Morgan can see that she is not human. It is clear. She has kept the external shell, but everything has been scraped out, there is a void there, an alien void, outer space made internal, and she wonders whether she will ever have the courage, or energy, to explore it. As the poet said, the energy needed to live / alone is so great.
2
A house is not a home
Morgan dragged her heavy suitcase out of the car while the driver unloaded the cat carrier, and stood looking at the huge house. It looked like a mansion; in fact, it had not been a family home since before the days of her grandparents’ school, and they had told her it had most recently been used as a monastic community of some kind. Morgan hoped that the peace still lived there, even though the godly did not. She was so tired. The weeks of dismantling her parents’ lives were over now, the estate divided, and her share (both realized and expected) sunk almost completely into the essential refurbishing of this great shaggy lumbering Edwardian dormitory, a shabby relic a hundred years old and counting, where she hoped to do some good, eventually.

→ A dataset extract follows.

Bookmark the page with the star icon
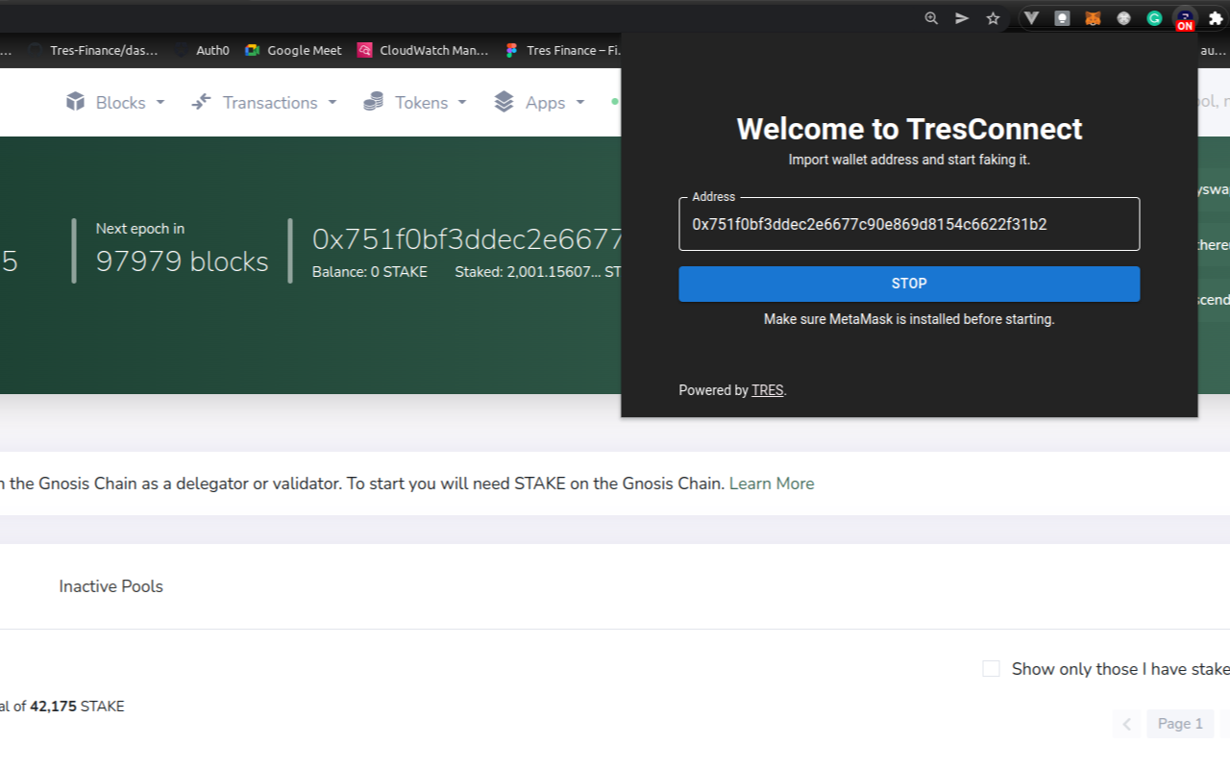This screenshot has height=769, width=1230. coord(993,18)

The house stood inside an overgrown yard surrounded with a rusty wrought-iron fence. It faced south, fronting onto a cul-de-sac avenue along the edge of the riverbank. Morgan left her suitcase by the gate, took the cat carrier and walked across the narrow street to the ribbon of grass boulevard. In front of her a dramatic drop two hundred feet to the river was staged by a small shelf of greenery alongside the water, where bicycle paths and picnic tables attested to the urban parkland vision—but the picnic tables were weathered from green into grey, and up on the grass, the bench overlooking the river had been carved deeply with graffiti. She showed Marbl the view, but the cat was complaining loudly, and turned her back like Gertrude Stein.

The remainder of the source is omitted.